▶ **EXERCISE**
Copy the lines below verbatim, but only from the line containing "You are a GUI" through the end of the data.

Collected data:
------

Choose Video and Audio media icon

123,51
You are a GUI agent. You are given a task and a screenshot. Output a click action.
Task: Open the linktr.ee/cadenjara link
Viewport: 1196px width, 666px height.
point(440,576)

------

▶ **SOLUTION FOR THIS EXERCISE**
You are a GUI agent. You are given a task and a screenshot. Output a click action.
Task: Open the linktr.ee/cadenjara link
Viewport: 1196px width, 666px height.
point(440,576)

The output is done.